▸ EXERCISE DIRECTIONS:
I need each line of the entries below that includes the string "topic".

[Saved data entries]
◇ ◇ ◇ ◇ ◇ ◇ ◇

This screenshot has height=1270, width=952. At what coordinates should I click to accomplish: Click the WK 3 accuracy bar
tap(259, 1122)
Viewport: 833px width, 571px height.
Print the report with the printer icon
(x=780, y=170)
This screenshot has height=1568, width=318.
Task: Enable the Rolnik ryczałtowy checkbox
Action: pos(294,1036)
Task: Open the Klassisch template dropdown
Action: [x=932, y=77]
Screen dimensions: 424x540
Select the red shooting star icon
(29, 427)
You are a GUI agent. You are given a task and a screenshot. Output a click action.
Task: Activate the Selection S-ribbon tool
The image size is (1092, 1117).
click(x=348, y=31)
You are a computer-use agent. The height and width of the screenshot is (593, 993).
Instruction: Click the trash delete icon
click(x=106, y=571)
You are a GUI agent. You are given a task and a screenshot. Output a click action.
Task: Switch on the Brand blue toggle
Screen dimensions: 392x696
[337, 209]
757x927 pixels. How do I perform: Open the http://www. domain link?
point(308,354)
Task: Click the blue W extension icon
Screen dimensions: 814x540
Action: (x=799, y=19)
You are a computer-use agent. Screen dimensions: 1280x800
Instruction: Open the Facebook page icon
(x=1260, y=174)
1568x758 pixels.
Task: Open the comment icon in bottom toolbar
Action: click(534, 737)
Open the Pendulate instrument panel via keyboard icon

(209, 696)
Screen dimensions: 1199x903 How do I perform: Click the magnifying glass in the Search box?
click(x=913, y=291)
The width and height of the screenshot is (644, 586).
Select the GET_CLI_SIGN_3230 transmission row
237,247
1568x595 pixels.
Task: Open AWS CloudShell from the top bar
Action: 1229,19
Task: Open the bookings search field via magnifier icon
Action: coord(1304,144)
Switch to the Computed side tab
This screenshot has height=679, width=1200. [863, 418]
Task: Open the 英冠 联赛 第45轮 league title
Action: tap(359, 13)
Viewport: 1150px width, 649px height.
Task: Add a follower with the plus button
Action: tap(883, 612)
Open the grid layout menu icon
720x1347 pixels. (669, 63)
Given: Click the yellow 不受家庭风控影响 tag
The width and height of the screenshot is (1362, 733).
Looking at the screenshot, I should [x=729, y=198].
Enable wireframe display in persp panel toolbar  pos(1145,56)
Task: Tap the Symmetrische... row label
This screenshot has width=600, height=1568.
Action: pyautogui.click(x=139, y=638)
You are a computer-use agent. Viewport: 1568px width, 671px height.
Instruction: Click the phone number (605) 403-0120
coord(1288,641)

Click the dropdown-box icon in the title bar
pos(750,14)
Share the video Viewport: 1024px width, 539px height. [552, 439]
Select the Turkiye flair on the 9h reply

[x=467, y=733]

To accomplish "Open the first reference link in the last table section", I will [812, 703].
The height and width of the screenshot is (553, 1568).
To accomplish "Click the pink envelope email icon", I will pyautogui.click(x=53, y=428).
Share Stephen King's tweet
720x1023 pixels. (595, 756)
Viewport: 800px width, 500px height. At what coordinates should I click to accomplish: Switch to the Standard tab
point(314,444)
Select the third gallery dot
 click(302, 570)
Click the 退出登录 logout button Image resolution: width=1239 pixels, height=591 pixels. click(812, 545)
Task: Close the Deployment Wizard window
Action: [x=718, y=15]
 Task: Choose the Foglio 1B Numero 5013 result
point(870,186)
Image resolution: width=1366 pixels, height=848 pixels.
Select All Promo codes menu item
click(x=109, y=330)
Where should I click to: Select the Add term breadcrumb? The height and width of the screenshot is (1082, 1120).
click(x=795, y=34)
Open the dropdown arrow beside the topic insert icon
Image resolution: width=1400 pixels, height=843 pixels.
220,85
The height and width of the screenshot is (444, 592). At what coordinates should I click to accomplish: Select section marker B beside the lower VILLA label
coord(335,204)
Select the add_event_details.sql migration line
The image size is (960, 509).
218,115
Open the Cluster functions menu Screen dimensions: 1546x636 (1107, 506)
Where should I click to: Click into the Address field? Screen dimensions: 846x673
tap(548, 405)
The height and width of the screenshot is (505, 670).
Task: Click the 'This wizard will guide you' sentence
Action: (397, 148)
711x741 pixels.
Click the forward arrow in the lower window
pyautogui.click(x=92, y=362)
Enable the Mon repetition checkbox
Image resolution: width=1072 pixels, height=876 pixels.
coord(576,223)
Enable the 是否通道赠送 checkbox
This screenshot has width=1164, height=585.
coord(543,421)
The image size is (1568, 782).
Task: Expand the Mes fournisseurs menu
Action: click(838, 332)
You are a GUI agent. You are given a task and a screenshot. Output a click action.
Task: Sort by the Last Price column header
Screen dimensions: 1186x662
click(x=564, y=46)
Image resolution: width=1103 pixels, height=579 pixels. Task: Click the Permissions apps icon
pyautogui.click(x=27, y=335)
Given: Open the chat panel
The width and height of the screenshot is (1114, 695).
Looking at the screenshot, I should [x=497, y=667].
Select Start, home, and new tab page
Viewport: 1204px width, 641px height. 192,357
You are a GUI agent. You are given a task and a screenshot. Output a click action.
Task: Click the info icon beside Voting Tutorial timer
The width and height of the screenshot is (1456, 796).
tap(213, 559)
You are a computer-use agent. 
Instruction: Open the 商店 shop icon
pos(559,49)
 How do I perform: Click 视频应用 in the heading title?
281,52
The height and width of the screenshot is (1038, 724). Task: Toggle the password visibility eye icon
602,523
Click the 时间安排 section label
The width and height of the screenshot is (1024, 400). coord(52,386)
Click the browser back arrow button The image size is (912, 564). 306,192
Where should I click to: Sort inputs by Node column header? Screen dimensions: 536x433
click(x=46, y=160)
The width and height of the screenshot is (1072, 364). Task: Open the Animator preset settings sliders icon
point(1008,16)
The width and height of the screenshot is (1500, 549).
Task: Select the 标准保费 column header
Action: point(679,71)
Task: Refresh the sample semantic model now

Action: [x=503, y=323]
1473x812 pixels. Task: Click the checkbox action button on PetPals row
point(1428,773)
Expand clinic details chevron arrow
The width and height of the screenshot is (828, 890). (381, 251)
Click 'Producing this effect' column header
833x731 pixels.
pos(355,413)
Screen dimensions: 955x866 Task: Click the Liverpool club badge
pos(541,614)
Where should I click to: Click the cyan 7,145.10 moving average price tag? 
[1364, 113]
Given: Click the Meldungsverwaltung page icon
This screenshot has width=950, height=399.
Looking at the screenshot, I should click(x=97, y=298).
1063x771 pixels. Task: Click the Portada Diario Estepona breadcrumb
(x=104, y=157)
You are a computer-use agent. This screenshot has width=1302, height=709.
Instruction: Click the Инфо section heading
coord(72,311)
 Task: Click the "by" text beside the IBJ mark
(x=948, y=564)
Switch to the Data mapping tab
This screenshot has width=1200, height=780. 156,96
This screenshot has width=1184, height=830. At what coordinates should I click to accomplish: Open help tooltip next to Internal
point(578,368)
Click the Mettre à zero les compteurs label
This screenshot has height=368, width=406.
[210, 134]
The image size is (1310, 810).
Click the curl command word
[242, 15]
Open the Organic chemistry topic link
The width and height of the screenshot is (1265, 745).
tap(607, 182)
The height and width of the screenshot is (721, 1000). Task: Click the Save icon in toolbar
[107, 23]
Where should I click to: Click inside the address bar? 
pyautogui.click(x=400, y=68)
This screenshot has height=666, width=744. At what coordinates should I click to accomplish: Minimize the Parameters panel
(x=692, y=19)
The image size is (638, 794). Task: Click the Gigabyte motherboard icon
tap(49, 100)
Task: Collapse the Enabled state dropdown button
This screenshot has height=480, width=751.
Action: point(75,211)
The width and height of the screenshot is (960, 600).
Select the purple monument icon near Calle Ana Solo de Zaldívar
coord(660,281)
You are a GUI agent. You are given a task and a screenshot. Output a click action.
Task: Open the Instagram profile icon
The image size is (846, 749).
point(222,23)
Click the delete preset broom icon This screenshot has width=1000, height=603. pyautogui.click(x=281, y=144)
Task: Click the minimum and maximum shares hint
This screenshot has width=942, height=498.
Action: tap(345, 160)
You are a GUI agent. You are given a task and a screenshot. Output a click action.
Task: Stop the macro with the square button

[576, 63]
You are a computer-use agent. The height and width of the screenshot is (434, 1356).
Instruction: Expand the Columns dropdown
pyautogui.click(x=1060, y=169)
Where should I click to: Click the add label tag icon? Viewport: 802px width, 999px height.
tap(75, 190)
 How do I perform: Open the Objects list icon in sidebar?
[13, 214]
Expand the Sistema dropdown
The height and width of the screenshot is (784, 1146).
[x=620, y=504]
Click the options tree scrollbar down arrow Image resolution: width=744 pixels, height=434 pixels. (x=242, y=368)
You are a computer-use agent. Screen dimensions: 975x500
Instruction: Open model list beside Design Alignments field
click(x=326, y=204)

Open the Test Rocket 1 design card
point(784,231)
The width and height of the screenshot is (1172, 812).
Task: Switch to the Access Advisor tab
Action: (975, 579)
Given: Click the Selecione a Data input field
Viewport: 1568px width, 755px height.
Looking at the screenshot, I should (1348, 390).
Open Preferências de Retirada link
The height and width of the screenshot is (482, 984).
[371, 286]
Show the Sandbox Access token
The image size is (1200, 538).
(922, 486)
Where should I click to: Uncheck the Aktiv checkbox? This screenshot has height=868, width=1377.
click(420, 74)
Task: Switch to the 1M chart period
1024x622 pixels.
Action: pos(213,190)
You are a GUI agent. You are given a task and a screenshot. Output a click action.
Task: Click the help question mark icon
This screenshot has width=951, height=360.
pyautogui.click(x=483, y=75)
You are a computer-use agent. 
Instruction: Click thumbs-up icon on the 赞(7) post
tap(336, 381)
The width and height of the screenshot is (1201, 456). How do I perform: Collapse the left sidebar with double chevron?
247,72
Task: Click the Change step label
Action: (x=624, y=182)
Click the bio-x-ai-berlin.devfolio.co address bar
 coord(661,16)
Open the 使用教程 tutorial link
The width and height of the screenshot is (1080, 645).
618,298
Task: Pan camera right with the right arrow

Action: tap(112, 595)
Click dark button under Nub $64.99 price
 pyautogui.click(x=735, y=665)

◇ ◇ ◇ ◇ ◇ ◇ ◇

▸ SOLVED PROBLEM:
Open the dropdown arrow beside the topic insert icon
Open the Organic chemistry topic link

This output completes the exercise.